1: To make underbeds privately-named, you can add the sentence "An underbed is usually privately-named."
2: In a game where I only had to worry about a single item underneath a bed, I handled it like this:
Instead of looking under the bed the first time:
say "You poke your flashlight under the bed and wave it around. Something catches the light: a key![paragraph break]Probably pretty obvious, but to pick up the key you'll want to type in 'pick up key' or 'take key'.";
now the brass key is in the location;
This doesn't simulate the underside of a bed as a separate place, though. If I were making a game where there were a lot of beds that needed looking under, and where the difference between being under the bed and just lying on the floor was important, I might handle it like this:
A bed is a kind of supporter. An underbed is a kind of container. An underbed is part of every bed.
Being under relates various things to one bed. The verb to be under means the being under relation.
The wooden bed is a bed in room 1408.
The ball is under the wooden bed.
Instead of looking under a bed:
let underside be a random underbed that is part of the noun;
repeat with article running through things under the noun:
now article is in underside;
now article is not under the noun;
try searching underside.
Instead of searching an underbed:
say "Under the bed you see [a list of things contained by the noun]."
I've created a new relation, "being under." When I say "the ball is under the wooden bed," I'm not really putting the ball under the bed; I'm "marking it" so that when I look under that bed, the ball will appear there. (The "now article is not under the noun" part is misleading: I have to delete that relationship, otherwise, if I move the ball, it'll zip back underneath the bed the next time I look there.)
3: I think the thing in the "otherwise if" line is working as intended. The "(called underbed)" in the if statement only propagates that definition within its own jurisdiction. When you get to "otherwise if...", that definition no longer applies.
There's some confusion due to the fact that your temporary name "underbed" is the same as the kind name "underbed". When the game tries to print "[list of things in underbed]" after it's forgotten your temporary definition, it produces "wooden bed's underbed."

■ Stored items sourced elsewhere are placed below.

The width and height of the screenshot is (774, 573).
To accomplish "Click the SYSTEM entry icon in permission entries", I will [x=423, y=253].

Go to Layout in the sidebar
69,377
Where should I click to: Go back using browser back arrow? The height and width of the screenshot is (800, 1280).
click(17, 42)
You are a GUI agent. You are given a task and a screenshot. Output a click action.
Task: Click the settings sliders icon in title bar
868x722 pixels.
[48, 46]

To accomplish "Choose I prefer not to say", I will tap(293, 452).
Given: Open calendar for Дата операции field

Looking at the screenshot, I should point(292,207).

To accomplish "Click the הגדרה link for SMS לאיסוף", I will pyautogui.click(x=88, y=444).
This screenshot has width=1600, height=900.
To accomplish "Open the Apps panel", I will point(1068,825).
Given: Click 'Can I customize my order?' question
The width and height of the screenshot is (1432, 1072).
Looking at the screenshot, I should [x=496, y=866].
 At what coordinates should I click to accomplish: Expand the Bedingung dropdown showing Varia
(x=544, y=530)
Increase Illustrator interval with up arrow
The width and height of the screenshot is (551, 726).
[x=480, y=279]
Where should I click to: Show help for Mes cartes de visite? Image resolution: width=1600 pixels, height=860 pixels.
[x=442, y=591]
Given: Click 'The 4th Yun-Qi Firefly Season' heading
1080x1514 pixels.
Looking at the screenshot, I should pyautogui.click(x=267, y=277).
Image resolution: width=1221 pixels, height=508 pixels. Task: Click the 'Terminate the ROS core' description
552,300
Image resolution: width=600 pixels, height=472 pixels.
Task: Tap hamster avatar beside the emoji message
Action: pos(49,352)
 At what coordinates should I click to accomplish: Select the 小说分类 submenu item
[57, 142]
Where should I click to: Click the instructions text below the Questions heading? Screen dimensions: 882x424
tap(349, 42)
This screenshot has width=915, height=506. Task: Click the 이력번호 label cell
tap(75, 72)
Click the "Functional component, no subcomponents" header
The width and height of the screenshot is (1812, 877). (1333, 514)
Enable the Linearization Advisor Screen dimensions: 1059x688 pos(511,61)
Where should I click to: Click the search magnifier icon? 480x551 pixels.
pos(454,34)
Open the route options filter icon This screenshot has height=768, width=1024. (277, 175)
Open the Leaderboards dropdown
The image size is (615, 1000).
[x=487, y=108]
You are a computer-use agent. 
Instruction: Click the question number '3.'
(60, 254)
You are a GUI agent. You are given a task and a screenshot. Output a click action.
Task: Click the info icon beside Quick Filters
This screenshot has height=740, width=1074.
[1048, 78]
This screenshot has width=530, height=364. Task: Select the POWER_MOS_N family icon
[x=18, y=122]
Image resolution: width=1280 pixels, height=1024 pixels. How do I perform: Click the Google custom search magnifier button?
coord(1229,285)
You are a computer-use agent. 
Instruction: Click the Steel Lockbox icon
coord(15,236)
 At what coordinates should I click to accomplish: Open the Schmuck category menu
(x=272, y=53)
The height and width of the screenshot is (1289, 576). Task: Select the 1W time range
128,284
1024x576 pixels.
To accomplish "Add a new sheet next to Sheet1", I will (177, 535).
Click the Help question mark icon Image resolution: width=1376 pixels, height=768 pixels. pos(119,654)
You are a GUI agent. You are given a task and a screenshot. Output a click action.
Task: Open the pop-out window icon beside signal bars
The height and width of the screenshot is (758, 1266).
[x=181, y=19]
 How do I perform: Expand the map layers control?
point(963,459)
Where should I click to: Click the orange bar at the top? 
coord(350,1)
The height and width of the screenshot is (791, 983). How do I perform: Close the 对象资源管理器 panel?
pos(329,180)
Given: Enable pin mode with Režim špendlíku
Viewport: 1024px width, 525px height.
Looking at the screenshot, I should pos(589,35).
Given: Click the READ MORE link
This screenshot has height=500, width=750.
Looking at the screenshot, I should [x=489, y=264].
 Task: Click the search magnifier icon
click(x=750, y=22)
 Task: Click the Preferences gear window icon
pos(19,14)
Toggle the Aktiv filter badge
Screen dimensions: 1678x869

I thought this must be the list of things in the category of "underbed," that is, the list of underbeds in the game. But I was wrong! I added a "gross bed" and a "holy bed" to the game, and when I looked under the wooden bed (with the "otherwise" line reading only "otherwise:"), I got:
"Under the wooden bed you see: wooden bed's underbed, gross bed, gross bed's underbed, holy bed and holy bed's underbed."
So I have no idea what's going on there. But here are my tips:
Use temporary names that are distinct from property names. This makes it a lot easier when you're diagnosing bugs, not to mention just reading your own code!
Declare those temporary variables each on their own line (instead of on an "if"/"otherwise" line) if you can, and as early in the rule as possible. I had to correct myself when writing my "instead of looking under a bed" rule: I put "let underside be a random underbed that is part of the noun" inside of the "repeat" section, and then I realized I'd also need it later on.